Problem to work on →
Repeat the data below in full and exactly.
(Source material Opens)
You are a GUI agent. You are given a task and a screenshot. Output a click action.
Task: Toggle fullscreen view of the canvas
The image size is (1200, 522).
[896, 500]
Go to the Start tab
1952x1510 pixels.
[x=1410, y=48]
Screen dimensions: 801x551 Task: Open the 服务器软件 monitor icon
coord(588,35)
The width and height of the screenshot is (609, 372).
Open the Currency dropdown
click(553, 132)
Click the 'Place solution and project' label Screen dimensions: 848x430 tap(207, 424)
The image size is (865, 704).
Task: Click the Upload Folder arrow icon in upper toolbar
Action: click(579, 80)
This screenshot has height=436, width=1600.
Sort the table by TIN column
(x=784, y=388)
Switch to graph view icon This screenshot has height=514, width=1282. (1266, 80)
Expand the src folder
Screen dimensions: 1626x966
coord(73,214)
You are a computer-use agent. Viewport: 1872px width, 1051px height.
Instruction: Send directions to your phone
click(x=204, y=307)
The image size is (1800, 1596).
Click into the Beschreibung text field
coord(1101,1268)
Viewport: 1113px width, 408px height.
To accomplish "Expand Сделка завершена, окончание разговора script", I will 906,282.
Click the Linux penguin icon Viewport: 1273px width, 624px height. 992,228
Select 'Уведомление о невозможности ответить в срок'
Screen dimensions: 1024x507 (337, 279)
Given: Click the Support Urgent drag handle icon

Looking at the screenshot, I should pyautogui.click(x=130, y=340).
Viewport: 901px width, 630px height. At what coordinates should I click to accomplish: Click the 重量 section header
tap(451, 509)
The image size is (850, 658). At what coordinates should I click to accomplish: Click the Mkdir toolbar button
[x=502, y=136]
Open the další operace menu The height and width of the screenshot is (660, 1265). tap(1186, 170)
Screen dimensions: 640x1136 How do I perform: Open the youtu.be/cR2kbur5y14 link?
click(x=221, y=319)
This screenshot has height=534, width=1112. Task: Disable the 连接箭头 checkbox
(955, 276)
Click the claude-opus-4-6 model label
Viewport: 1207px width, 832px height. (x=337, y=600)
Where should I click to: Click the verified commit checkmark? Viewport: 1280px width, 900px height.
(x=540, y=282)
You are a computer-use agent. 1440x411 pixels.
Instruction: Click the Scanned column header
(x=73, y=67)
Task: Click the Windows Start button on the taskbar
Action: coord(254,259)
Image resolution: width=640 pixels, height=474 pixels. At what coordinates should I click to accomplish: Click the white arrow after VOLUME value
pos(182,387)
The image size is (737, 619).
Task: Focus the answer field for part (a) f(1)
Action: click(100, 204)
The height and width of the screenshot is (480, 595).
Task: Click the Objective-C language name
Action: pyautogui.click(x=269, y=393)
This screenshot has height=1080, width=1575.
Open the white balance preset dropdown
(Source material Closes)
Written response →
You are a GUI agent. You are given a task and a screenshot. Output a click action.
Task: Toggle fullscreen view of the canvas
The image size is (1200, 522).
[896, 500]
Go to the Start tab
1952x1510 pixels.
[x=1410, y=48]
Screen dimensions: 801x551 Task: Open the 服务器软件 monitor icon
coord(588,35)
The width and height of the screenshot is (609, 372).
Open the Currency dropdown
click(553, 132)
Click the 'Place solution and project' label Screen dimensions: 848x430 tap(207, 424)
The image size is (865, 704).
Task: Click the Upload Folder arrow icon in upper toolbar
Action: click(579, 80)
This screenshot has height=436, width=1600.
Sort the table by TIN column
(x=784, y=388)
Switch to graph view icon This screenshot has height=514, width=1282. (1266, 80)
Expand the src folder
Screen dimensions: 1626x966
coord(73,214)
You are a computer-use agent. Viewport: 1872px width, 1051px height.
Instruction: Send directions to your phone
click(x=204, y=307)
The image size is (1800, 1596).
Click into the Beschreibung text field
coord(1101,1268)
Viewport: 1113px width, 408px height.
To accomplish "Expand Сделка завершена, окончание разговора script", I will 906,282.
Click the Linux penguin icon Viewport: 1273px width, 624px height. 992,228
Select 'Уведомление о невозможности ответить в срок'
Screen dimensions: 1024x507 (337, 279)
Given: Click the Support Urgent drag handle icon

Looking at the screenshot, I should pyautogui.click(x=130, y=340).
Viewport: 901px width, 630px height. At what coordinates should I click to accomplish: Click the 重量 section header
tap(451, 509)
The image size is (850, 658). At what coordinates should I click to accomplish: Click the Mkdir toolbar button
[x=502, y=136]
Open the další operace menu The height and width of the screenshot is (660, 1265). tap(1186, 170)
Screen dimensions: 640x1136 How do I perform: Open the youtu.be/cR2kbur5y14 link?
click(x=221, y=319)
This screenshot has height=534, width=1112. Task: Disable the 连接箭头 checkbox
(955, 276)
Click the claude-opus-4-6 model label
Viewport: 1207px width, 832px height. (x=337, y=600)
Where should I click to: Click the verified commit checkmark? Viewport: 1280px width, 900px height.
(x=540, y=282)
You are a computer-use agent. 1440x411 pixels.
Instruction: Click the Scanned column header
(x=73, y=67)
Task: Click the Windows Start button on the taskbar
Action: coord(254,259)
Image resolution: width=640 pixels, height=474 pixels. At what coordinates should I click to accomplish: Click the white arrow after VOLUME value
pos(182,387)
The image size is (737, 619).
Task: Focus the answer field for part (a) f(1)
Action: click(100, 204)
The height and width of the screenshot is (480, 595).
Task: Click the Objective-C language name
Action: pyautogui.click(x=269, y=393)
This screenshot has height=1080, width=1575.
Open the white balance preset dropdown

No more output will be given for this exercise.